Comment by modeless

4 days ago

Seems like it is indeed the new SOTA model, with significantly better scores than o3, Gemini, and Claude in Humanity's Last Exam, GPQA, AIME25, HMMT25, USAMO 2025, LiveCodeBench, and ARC-AGI 1 and 2.

Specialized coding model coming "in a few weeks". I notice they didn't talk about coding performance very much today.

34 comments

modeless

vessenes 3 days ago

Agreed. I noticed a quick flyby of a bad “reasoning smell” in the baseball World Series simulation, though - it looks like it pulled some numbers from polymarket, reasoned a long time, and then came back with the polymarket number for the Dodgers but presented as its own. It was a really fast run through, so I may be wrong, but it reminds me that it’s useful to have skeptics on the safety teams of these frontier models.

That said, these are HUGE improvements. Providing we don’t have benchmark contamination, this should be a very popular daily driver.

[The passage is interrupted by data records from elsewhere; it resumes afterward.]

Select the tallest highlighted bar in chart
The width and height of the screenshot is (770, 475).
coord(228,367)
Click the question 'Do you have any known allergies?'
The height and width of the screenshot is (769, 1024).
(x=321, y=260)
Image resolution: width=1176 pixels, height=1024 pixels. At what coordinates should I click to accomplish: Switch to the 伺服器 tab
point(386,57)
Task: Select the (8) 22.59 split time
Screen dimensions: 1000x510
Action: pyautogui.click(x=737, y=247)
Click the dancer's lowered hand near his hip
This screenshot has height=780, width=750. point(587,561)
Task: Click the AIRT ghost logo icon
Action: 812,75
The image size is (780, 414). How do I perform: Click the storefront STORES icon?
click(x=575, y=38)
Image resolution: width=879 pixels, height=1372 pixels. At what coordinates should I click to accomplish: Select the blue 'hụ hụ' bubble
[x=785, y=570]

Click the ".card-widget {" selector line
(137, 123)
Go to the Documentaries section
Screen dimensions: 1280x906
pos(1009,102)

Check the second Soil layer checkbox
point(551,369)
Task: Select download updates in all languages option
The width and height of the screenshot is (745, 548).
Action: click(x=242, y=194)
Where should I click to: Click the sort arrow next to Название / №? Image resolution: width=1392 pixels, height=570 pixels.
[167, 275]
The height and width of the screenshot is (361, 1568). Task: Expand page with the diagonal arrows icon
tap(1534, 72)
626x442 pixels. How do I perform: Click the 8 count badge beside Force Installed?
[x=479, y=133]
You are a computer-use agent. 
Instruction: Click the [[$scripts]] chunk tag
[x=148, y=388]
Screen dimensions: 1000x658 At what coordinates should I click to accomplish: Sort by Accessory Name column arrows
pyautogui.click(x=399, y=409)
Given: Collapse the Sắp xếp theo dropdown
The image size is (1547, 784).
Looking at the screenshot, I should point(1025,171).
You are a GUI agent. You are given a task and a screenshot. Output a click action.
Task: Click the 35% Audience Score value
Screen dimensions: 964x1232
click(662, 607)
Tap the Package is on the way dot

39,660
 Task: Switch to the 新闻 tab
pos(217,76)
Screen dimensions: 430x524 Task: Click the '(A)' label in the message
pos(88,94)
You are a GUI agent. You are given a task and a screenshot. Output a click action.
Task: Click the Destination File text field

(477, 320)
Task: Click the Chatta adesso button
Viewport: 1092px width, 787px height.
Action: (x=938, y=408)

On coding - 256k context is the only real bit of bad news. I would guess their v7 model will have longer context, especially if it’s better at video. Either way, I’m looking forward to trying it.

dbagr 3 days ago
Either they overtook other LLMs by simply using more compute (which is reasonable to think as they have a lot of GPUs) or I'm willing to bet there is benchmark contamination. I don't think their engineering team came up with any better techniques than used in training other LLMs, and Elon has a history of making deceptive announcements.
- z7 3 days ago
  
  How do you explain Grok 4 achieving new SOTA on ARC-AGI-2, nearly doubling the previous commercial SOTA?
  https://x.com/arcprize/status/1943168950763950555
  
  11 replies →
- vessenes 3 days ago
  
  anecdotally, output in my tests is pretty good. It's at least competitive to SOTA from other providers right now.

esafak 4 days ago

I wish the coding models were available in coding agents. Haven't seem them anywhere.

vincent_s 3 days ago
Grok 4 is now available in Cursor.
- dmix 3 days ago
  
  I just tried it, it was very slow like Gemini.
  But I really liked the few responses it gave me, highly technical language. Not the flowery stuff you find in ChatGPT or Gemini, but much more verbose and thorough than Claude.
  
  1 reply →
- markdog12 3 days ago
  
  Interesting, I have the latest update and I don't see it in the models list.
  
  2 replies →
justarobert 3 days ago

Plenty like Aider and Cline can connect to pretty much any model with an API.

Squarex 3 days ago

Even if one does not have a positive view of Elon Musk, the catching up of Grok to the big three (Google, OpenAI, Anthropic) is incredible. They are now at the same level aproximately.

mhoad 4 days ago

[flagged]

Workaccount2 4 days ago
Well we have GPT-5 and Gemini 3 in the wings so it wouldn't be surprising if it is SOTA for a few days.
- monkeydust 3 days ago
  
  yup this will probably trigger the next wave of releases, someone had to go first.
  
  1 reply →

zamalek 3 days ago

> Seems like it is indeed the new SOTA model, with significantly better scores than o3

It has been demonstrated for quite some time that censoring models results in drastically reduced scores. Sure, maybe prevent it from telling somehow how to build a bomb, but we've seen Grok 3 routinely side with progressive views despite having access to the worst of humanity (and its sponsor).

fdsjgfklsfd 3 days ago
Wait, are you implying that Grok 3 is "censored" because it aligns with "progressive" views?
- strangefellow 3 days ago
  
  I think they're implying that Grok is smarter because it's less censored, and then separately noting that it still tends to be fairly progressive despite the lack of censorship (when it's not larping as Hitler) even though it was presumably trained on the worst humanity has to offer.
  Man, that sentence would have been incomprehensible just a couple years ago.
  
  1 reply →
- Rover222 3 days ago
  
  As has been the case in almost all US social media companies until the last year. They were all heavily biased and censored towards left-leaning views.